Just like users "used" the toolbar API back in the Internet Explorer 6 days? Used as in they got the toolbar foisted on them while installing some crapware.
The notifications API is the same. How many of those "uses" are legitimate uses that users consciously want, and how many of them are misclicks or just clicking yes to dismiss the prompt so they can access the content they wanted in the first place?
In my case there's only one website I can think of where I want notifications from my browser: Slack. I can understand that some people might want them for e-mails, social networks, etc but even then that's only like a dozen or so websites. In contrast there more websites than that which use notifications for spammy/annoying/unnecessary purposes, and sadly some people do fall for them and then get their time wasted by these notifications.
In a perfect world where nobody would try to take advantage of people I would totally want web notifications to be a thing because there's basically no downside (websites won't try to use them for spam) and potential upsides.
In a world where it's not only legal but morally acceptable to take advantage of people, waste their time, stalk them, etc (there's a whole industry around this called "martech") I would happily sacrifice the few legitimate uses of web notifications if it means non-technical users can't accidentally opt-into crap and then have their time wasted by spam because they don't know how to opt-out.
First of all, that's backwards. These features had to land before anyone could use them. Users can't use them before they land, so they couldn't have landed because they were being used.
Second, how can you know if these features are widely used or not?
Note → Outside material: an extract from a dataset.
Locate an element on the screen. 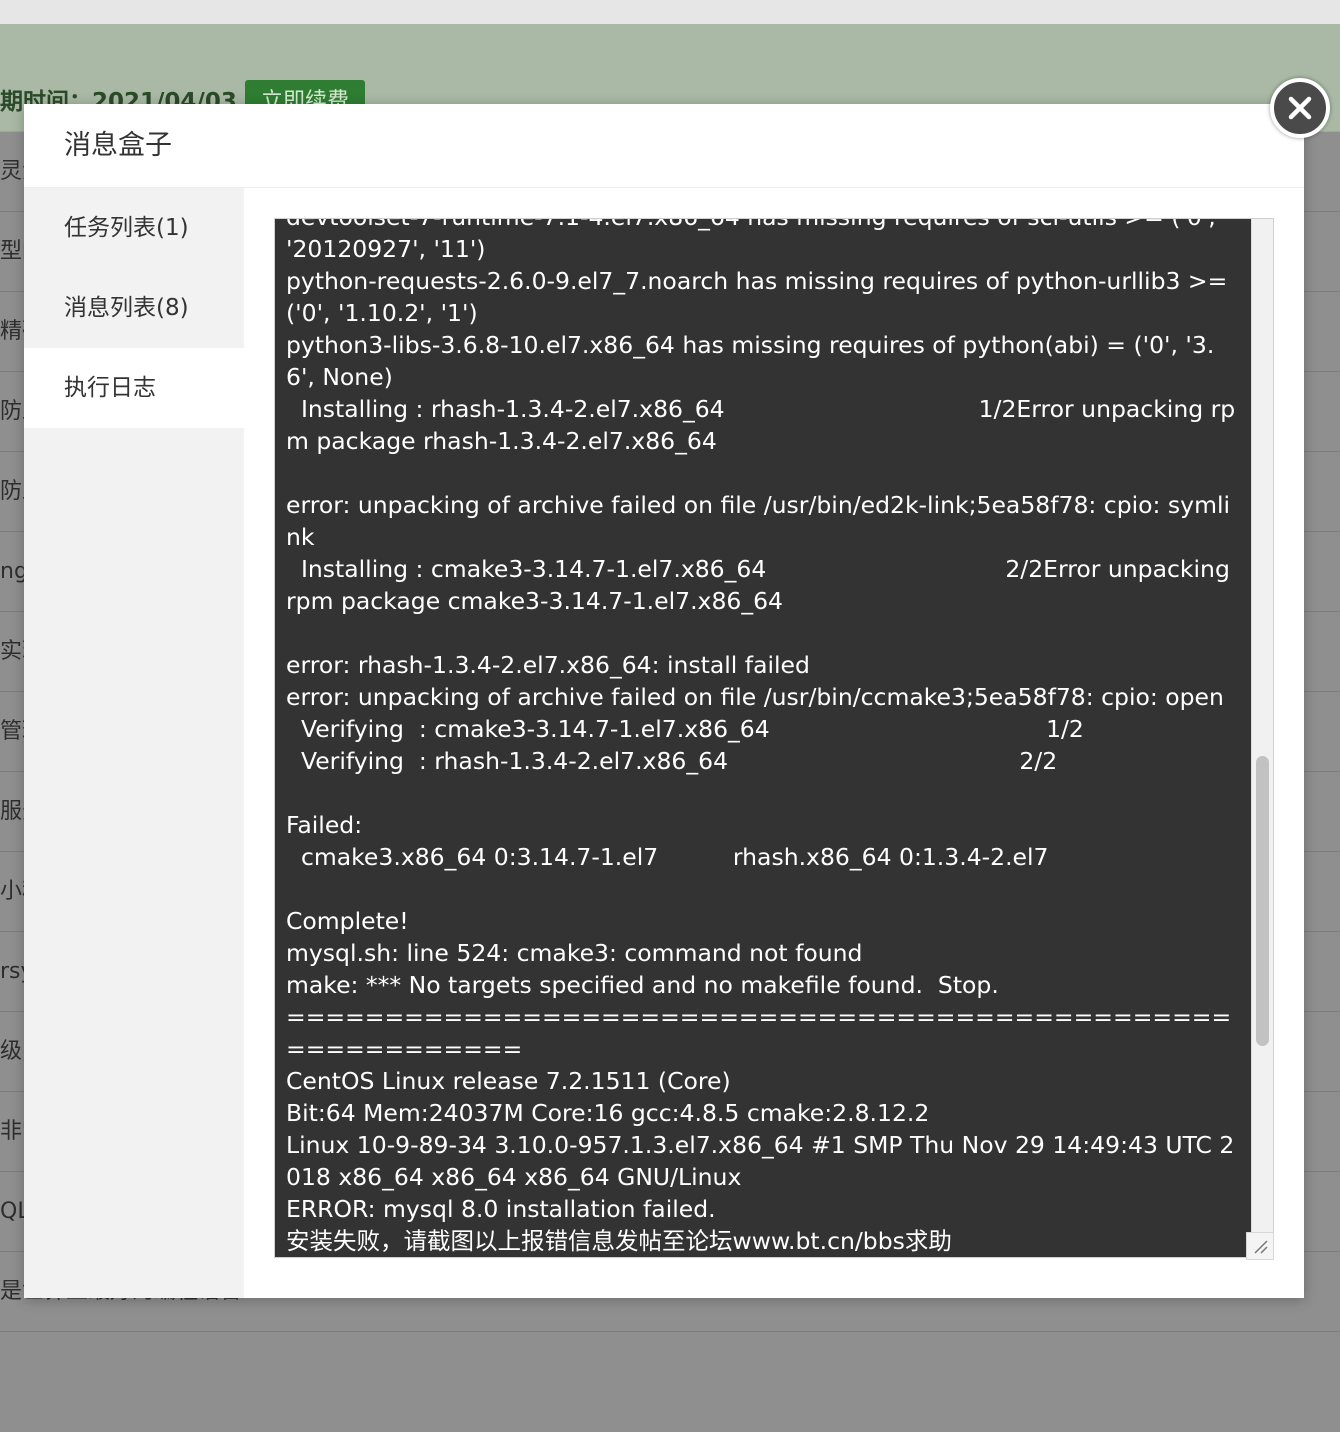 The image size is (1340, 1432). log-scrollbar-thumb is located at coordinates (1262, 901).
There's been lots of technologies that have been added to web browsers over the years that weren't widely used, and were later removed.
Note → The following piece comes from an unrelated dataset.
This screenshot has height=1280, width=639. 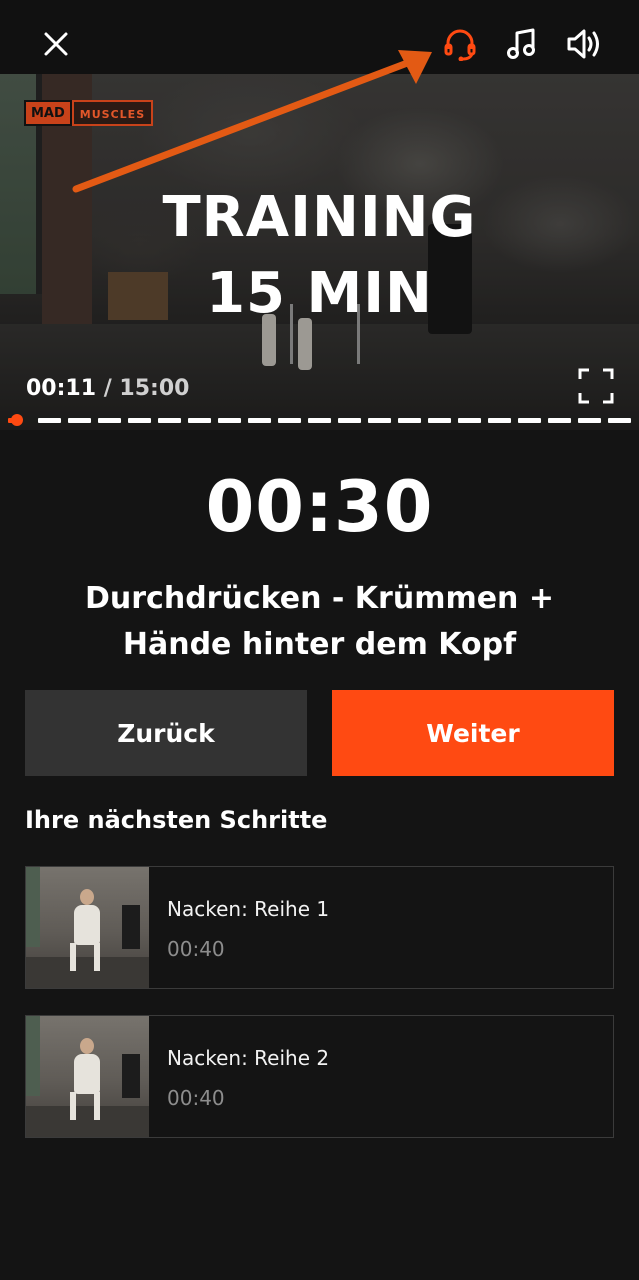 I want to click on music-button, so click(x=522, y=44).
There are people who want to be spied by social networks to have a pair of free shoes and post pictures of them online
It doesn't mean it's the right thing to do for society
Browsers have gone far beyond their purpose in an inorganic way
It's like if my alarm suddenly started making coffee, toasts, working as remote and the new planned feature was the ability to warm itself up and iron my shirts
And it would still be a fraction of what browsers do today
To clarify, most of these work by asking for permission first, and you can set them to "always deny" in the browser settings: chrome://settings/content
There are similar site content settings in any major browser.
There are a ton of features that browsers have added, and then tossed because no one used them. As well as features the browser vendors wish they could get rid of, but can't because too many sites made use of them.